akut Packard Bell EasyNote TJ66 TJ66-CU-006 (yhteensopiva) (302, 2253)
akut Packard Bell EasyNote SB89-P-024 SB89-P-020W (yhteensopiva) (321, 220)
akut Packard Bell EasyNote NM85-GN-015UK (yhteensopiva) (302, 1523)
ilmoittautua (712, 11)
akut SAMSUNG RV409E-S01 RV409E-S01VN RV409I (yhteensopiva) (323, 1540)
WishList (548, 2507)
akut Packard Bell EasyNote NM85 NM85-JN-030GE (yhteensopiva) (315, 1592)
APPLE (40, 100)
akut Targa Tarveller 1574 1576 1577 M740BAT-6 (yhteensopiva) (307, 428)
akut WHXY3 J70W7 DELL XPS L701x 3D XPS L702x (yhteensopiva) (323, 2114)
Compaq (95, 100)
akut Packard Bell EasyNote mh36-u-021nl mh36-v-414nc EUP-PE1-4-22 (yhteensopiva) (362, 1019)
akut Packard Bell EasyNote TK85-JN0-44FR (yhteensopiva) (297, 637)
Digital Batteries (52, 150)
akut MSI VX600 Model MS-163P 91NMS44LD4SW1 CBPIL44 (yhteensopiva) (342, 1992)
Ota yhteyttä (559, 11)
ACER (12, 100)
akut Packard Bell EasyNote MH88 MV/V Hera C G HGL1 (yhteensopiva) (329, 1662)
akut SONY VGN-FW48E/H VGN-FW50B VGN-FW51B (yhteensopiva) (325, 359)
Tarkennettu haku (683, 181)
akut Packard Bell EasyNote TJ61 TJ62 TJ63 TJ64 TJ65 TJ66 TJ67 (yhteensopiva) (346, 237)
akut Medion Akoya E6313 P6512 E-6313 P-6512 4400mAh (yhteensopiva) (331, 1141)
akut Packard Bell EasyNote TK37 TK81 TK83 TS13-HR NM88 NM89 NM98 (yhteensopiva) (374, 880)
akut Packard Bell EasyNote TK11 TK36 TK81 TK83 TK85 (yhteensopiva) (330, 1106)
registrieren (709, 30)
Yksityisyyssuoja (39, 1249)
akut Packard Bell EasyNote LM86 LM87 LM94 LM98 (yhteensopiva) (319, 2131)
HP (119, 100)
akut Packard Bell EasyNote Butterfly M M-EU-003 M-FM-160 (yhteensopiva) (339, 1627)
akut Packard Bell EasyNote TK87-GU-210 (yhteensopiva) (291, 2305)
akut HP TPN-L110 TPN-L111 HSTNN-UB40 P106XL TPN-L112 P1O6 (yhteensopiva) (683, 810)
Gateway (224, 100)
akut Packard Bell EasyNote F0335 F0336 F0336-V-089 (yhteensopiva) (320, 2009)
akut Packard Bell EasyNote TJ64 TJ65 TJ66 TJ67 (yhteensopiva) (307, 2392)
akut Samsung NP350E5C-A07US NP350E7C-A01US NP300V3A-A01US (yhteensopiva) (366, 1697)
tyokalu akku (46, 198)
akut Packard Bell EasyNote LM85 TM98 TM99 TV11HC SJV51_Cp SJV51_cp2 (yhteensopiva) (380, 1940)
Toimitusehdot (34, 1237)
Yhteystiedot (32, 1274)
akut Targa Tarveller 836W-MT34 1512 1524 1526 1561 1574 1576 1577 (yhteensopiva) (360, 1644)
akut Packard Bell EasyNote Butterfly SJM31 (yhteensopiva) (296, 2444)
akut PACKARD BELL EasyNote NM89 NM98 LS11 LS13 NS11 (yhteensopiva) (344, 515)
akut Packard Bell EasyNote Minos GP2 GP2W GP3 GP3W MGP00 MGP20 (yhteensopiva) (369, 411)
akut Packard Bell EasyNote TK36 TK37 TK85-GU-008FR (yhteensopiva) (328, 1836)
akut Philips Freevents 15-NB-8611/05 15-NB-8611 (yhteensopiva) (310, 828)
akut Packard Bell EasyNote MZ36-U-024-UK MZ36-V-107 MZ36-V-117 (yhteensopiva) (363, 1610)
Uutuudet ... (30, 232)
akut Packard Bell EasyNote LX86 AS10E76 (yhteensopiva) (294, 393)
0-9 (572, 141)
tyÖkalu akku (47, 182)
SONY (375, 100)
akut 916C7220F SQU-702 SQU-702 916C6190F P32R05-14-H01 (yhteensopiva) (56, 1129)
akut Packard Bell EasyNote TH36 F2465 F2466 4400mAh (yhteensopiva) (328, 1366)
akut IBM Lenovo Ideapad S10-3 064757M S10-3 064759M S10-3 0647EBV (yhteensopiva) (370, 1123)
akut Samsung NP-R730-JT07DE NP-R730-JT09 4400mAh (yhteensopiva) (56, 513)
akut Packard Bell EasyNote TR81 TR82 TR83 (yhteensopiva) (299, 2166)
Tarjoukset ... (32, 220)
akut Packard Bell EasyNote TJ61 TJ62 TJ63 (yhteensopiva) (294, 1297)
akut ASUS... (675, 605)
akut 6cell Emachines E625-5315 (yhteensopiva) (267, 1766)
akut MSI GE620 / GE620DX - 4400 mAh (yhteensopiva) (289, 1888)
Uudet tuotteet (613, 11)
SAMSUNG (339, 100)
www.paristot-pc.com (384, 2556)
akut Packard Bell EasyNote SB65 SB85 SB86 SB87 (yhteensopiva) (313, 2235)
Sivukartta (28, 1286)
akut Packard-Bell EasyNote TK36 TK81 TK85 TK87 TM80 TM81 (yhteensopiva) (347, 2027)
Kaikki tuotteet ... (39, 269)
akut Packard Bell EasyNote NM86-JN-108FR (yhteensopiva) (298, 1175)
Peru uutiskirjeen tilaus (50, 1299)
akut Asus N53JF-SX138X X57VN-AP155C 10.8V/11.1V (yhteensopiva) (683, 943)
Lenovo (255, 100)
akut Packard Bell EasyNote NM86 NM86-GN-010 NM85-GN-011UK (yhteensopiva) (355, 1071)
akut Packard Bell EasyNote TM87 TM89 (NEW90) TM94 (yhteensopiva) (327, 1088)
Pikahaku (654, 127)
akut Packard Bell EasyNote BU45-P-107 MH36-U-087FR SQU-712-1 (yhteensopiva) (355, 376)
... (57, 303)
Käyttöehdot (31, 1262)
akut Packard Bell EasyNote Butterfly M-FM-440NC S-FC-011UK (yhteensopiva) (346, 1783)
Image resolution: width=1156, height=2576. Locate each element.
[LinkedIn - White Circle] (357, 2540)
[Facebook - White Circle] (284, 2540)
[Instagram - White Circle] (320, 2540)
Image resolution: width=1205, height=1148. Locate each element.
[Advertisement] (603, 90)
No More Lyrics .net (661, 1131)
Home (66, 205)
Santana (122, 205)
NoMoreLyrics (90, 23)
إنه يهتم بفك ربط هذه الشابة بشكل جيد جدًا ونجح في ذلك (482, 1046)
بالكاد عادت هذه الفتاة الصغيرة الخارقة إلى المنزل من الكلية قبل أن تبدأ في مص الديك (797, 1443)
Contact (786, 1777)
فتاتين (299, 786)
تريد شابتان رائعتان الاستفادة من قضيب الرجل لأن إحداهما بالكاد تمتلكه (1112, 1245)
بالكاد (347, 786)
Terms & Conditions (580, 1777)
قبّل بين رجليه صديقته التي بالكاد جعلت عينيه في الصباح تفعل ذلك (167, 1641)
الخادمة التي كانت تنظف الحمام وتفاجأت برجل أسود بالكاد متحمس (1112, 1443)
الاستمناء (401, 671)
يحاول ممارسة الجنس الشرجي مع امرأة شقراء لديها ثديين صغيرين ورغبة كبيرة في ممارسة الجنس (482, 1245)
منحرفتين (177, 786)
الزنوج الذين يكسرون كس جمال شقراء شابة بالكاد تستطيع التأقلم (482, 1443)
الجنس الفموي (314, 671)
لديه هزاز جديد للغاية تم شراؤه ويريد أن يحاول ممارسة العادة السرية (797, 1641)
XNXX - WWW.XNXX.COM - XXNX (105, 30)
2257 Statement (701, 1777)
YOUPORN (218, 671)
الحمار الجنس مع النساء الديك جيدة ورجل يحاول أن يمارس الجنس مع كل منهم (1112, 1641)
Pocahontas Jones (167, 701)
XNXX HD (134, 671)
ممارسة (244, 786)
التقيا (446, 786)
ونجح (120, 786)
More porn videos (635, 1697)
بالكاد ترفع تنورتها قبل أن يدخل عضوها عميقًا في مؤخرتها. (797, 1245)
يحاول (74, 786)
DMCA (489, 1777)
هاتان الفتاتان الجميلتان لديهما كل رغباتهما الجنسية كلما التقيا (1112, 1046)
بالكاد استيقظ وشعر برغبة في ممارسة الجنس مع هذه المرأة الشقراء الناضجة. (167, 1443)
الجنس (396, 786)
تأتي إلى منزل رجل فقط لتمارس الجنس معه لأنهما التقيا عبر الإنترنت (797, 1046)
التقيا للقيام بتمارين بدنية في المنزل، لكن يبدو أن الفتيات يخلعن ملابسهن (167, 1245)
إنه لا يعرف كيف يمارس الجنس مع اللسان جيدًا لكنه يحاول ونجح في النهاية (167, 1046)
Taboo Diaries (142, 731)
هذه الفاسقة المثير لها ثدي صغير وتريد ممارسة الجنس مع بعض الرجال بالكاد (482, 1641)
======
▶ [Exercise] Switch "4400mAh" to "5200mAh" in the stretch of the listing from the line containing "akut Packard Bell EasyNote TJ61 TJ62 TJ63 TJ64" through the line containing "akut Packard Bell EasyNote TK37", and reproduce only those lines with nothing else altered.

▶ [Complete output]
akut Packard Bell EasyNote TJ61 TJ62 TJ63 TJ64 TJ65 TJ66 TJ67 (yhteensopiva) (346, 237)
akut Medion Akoya E6313 P6512 E-6313 P-6512 5200mAh (yhteensopiva) (331, 1141)
akut Packard Bell EasyNote TK37 TK81 TK83 TS13-HR NM88 NM89 NM98 (yhteensopiva) (374, 880)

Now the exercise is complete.